◆ Selected extract ◆
◇ ◇ ◇

Lily Burnell
Lily was one a group of younger women recruited around the time the VAD hospital opened in 1917. Born in 1897, Lily was the youngest of the seven children of Omer and Harriet Burnell. Omer was a postman and volunteer fire man. With three working lads (two quarry men and one a butcher’s assistant), living at home, Lily’s job on leaving school was ‘household duties’ as stated on her National Registration card. There was constant house-work and cleaning, cooking and baking, washing and ironing, animals to be fed, and an extensive plot to be tended. Water came both from a well and also a tap across the yard; cottage life was not easy. She does not look over excited by her lot in the teenage picture taken outside the family cottage on Leamington Road with her mum and dad.
In the group picture of VADs Lily looks more confident and very smart in her uniform standing third from the left on the back row. Scarcely out of school when war broke out these young girls trained in Autumn 1917 and they had not yet got their crosses and badges. The older nurses seated, trained in 1914 and all are wearing red crosses and badges showing their qualifications. The term ‘nurse’ was used loosely at this time and the VADs, full or part time, new or qualified, were involved in cooking, scrubbing floors and cleaning rooms, laundry and delousing uniforms in addition to the more straight forward nursing tasks and basic ward duties such as emptying pots and bed pans.
Work at the hospital was unpaid so Lily’s family had to make sacrifices sparing her from the tasks in the home. For a young woman it was a challenge, something totally new and perhaps an adventure to don a uniform and join her ex-school pals in the demanding regime at the hospital. Every six weeks or so she would have seen a new intake of injured men – lonely, confused or simply grateful to be out of the sound of gun fire – arrive for rehabilitation and treatment. The most severe medical cases did not come to the auxiliary hospitals, but nevertheless she would have nursed amputees, head injuries, and helped care for men whose minds were never fully to recover.

◇ ◇ ◇

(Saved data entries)
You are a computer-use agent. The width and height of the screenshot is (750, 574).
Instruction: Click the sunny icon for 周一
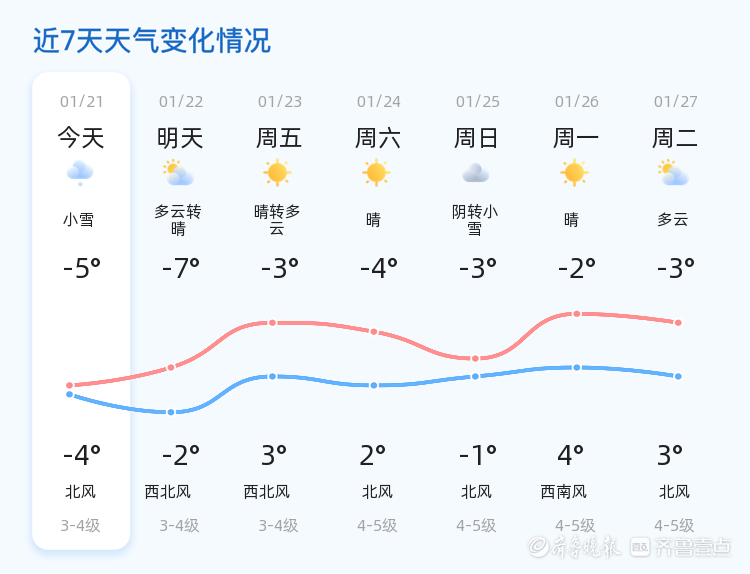(574, 173)
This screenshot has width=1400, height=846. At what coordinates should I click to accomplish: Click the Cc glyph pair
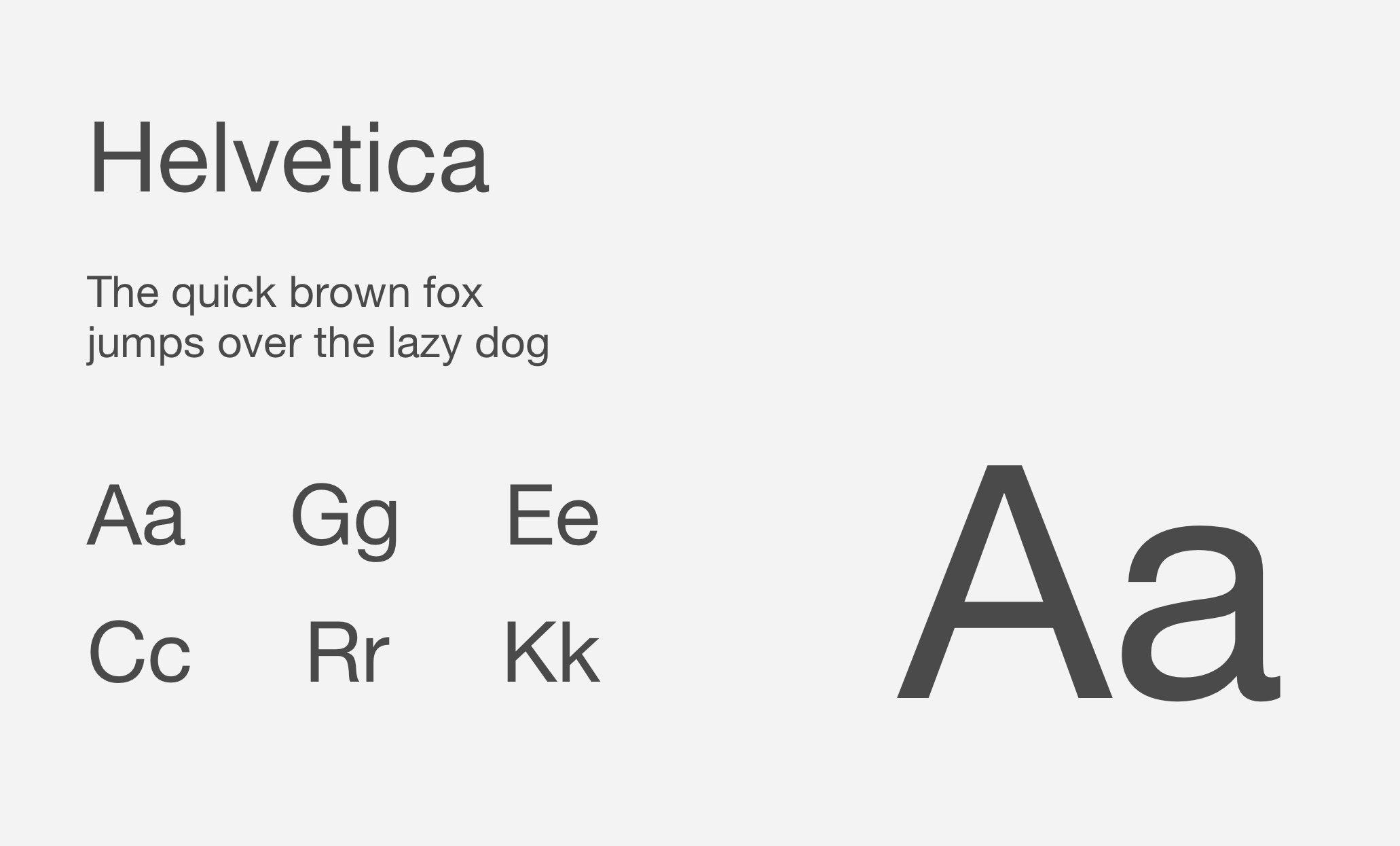click(x=139, y=652)
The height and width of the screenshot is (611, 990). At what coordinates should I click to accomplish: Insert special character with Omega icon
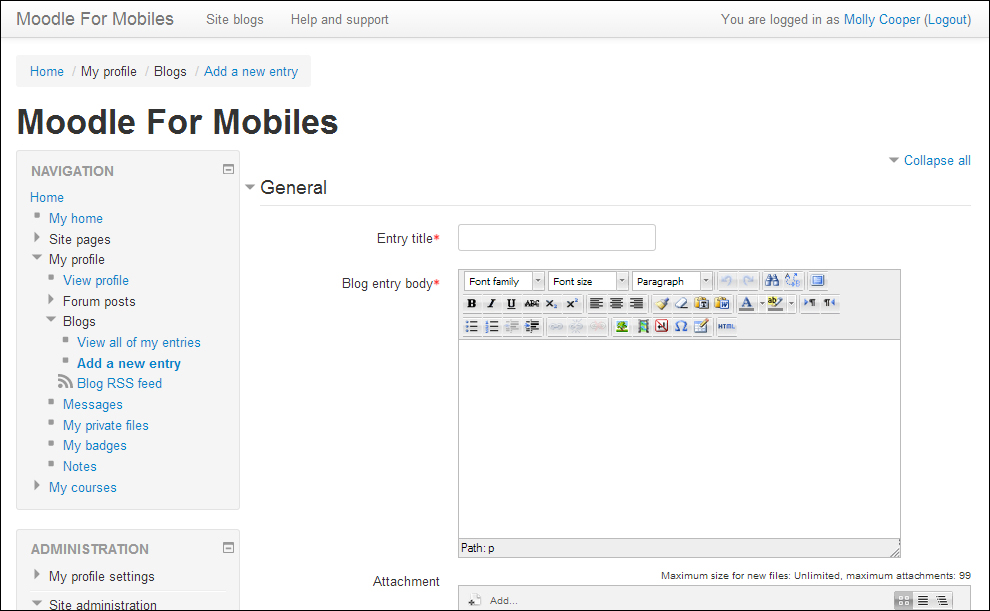click(x=681, y=327)
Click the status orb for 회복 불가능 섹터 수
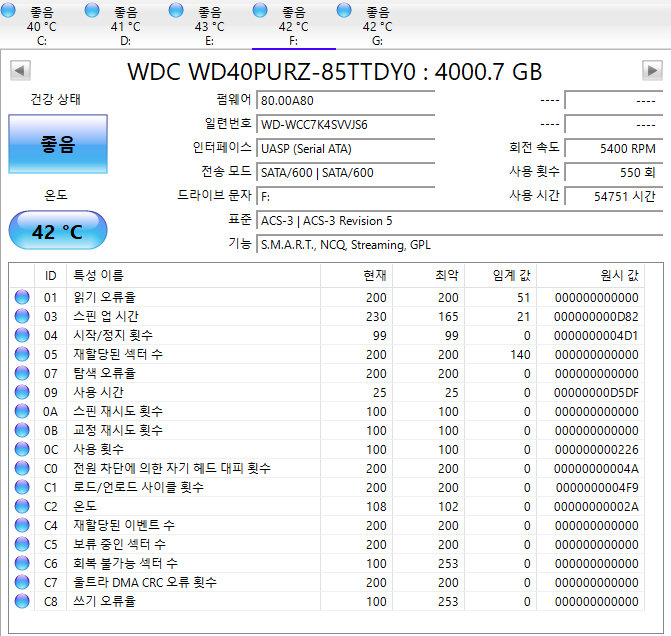 pos(22,563)
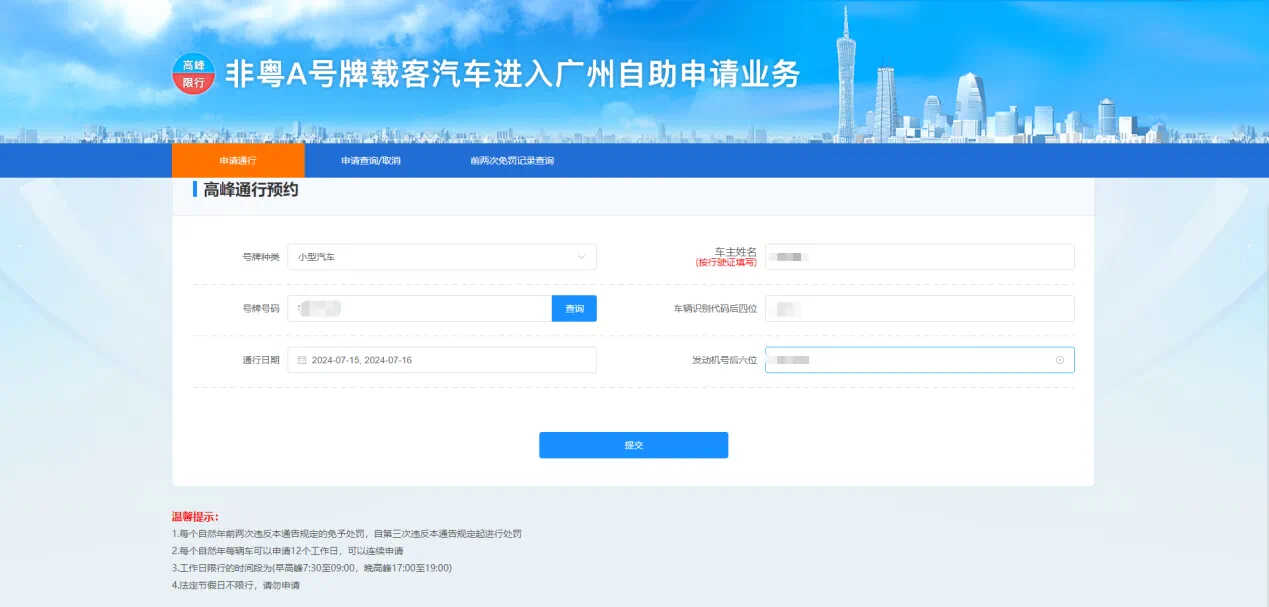
Task: Click the 高峰通行预约 section heading
Action: point(250,190)
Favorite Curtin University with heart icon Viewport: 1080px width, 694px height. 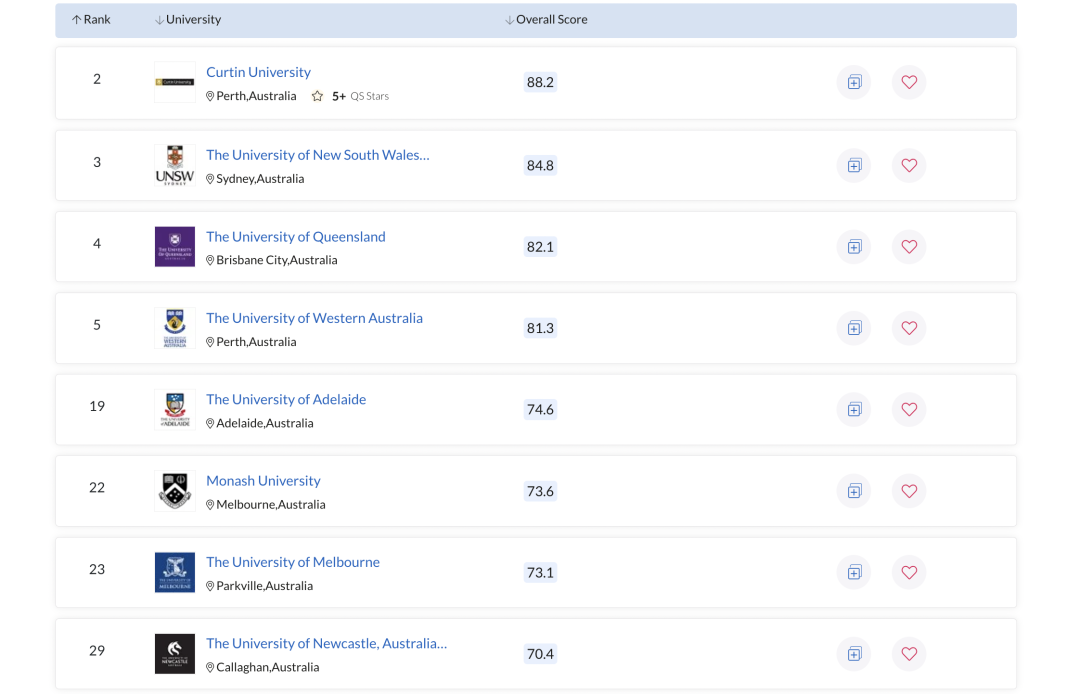tap(909, 82)
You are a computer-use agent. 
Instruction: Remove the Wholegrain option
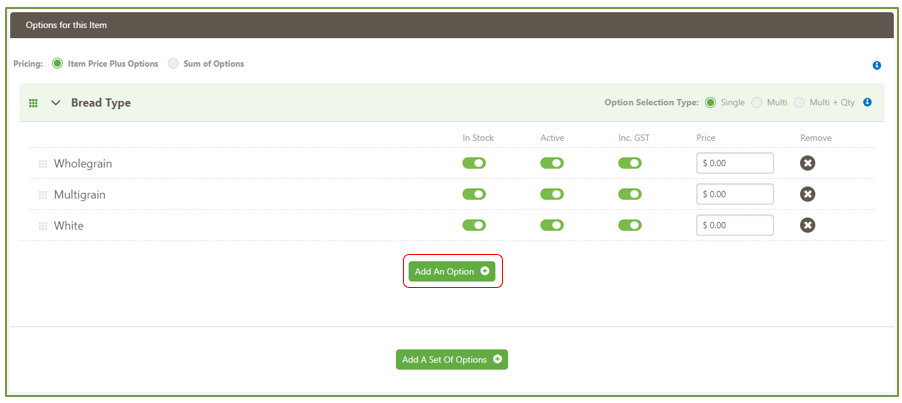click(x=808, y=163)
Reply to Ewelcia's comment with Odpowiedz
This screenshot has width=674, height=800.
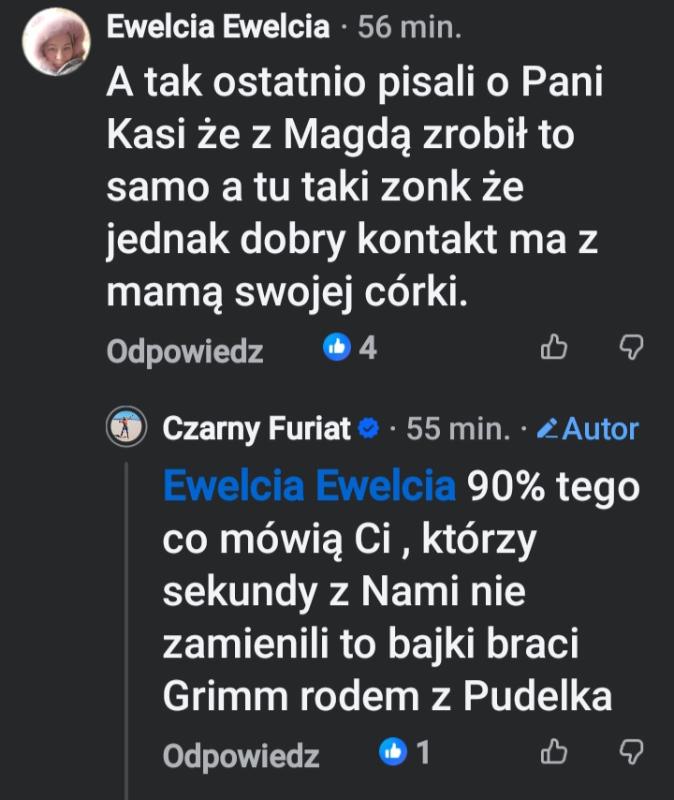click(185, 351)
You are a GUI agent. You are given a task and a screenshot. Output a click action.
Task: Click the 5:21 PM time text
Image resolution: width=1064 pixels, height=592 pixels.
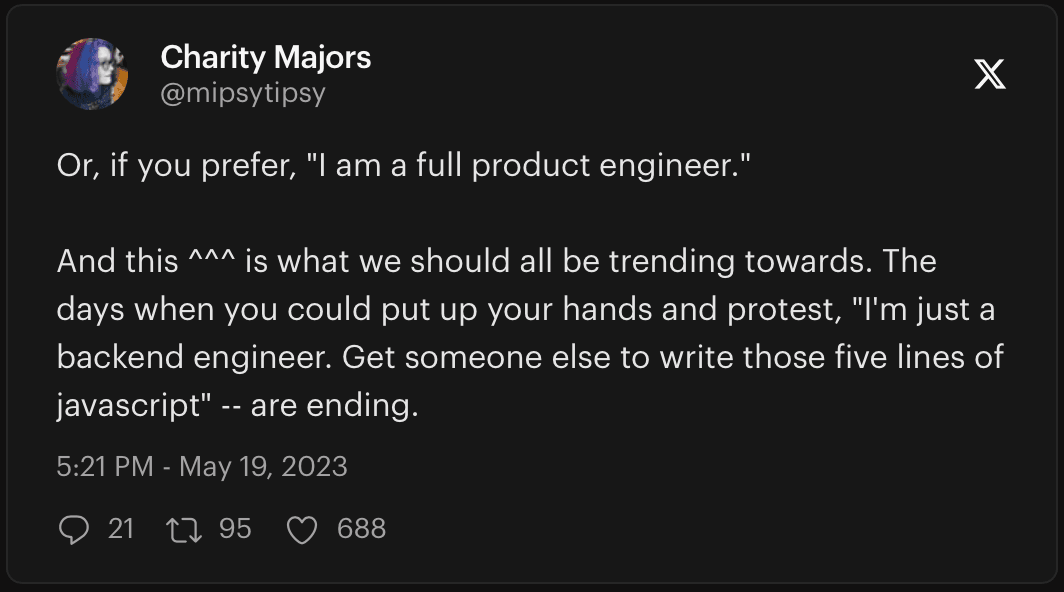coord(105,466)
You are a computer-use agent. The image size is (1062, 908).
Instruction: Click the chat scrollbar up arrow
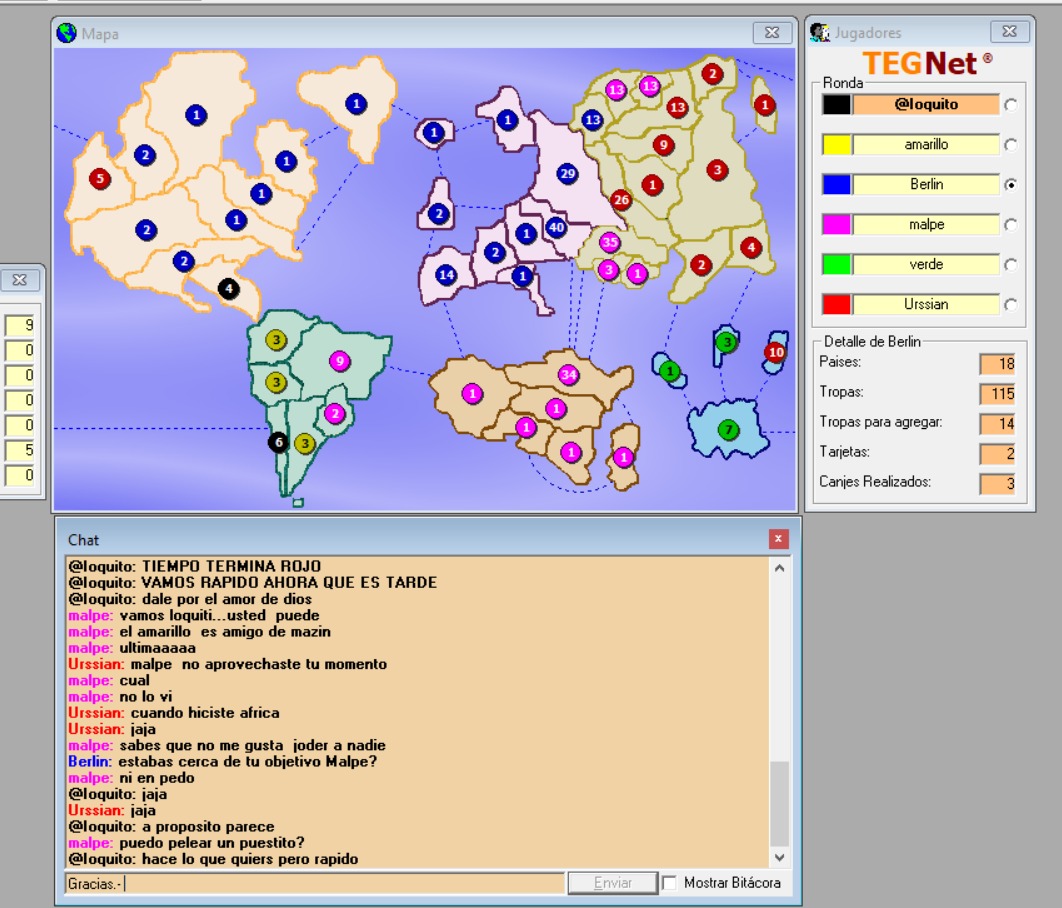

◇ ◇ ◇

◆ Instructions ◆
1. In the Lily Burnell profile, what work did her father Omer do?
2. Say whether each statement agrees with the Lily Burnell profile, and support each answer with the deciding words from it: (a) Lily was the eldest of seven children. (b) Work at the hospital was unpaid. (c) The most severe medical cases came to the auxiliary hospitals.
3. Continue the Lily Burnell profile from its last sentence.

◆ Solved tasks ◆
1. He was a postman and volunteer fire man.

2.
(a) No: "Lily was the youngest of the seven children of Omer and Harriet Burnell."
(b) Yes: "Work at the hospital was unpaid."
(c) No: "The most severe medical cases did not come to the auxiliary hospitals."

3.
There was constant worry too at home when raw notices came telling of the injuries of her brothers in battle. One brother, Victor, was injured to the head and a piece of shrapnel came out from the back of his neck long after he was demobilised.
After the war Lily returned to looking after the family at home. She married a Southam man, Jack Tyler, in 1927. Both aged thirty, they lived with her parents in the two jasmine-clad thatched cottages which, at some point were knocked into one. Here their two daughters were born and raised.
Lily’s husband Jack was a carrier and later a factory worker. But Jack had been injured and gassed in the war and his daughters Mrs Mary Bicknell and Mrs Cissie Isom remember he suffered always from a nasty dry cough. Perhaps Lily’s VAD experience helped the couple cope with this.
Jack and Lily are both remembered with pride by Mary and Cissie (pictured here). Jack was a soldier mentioned in despatches for bravery under fire. Their mum Lily too was made of stern stuff and whilst both her daughters marvel that she never spoke of her contribution to the war, they remember that she could be quite adamant about other matters! Jack died aged sixty four and Lily lived to be eighty. She took many happy holidays and gregariously enjoyed the company of relations and friends.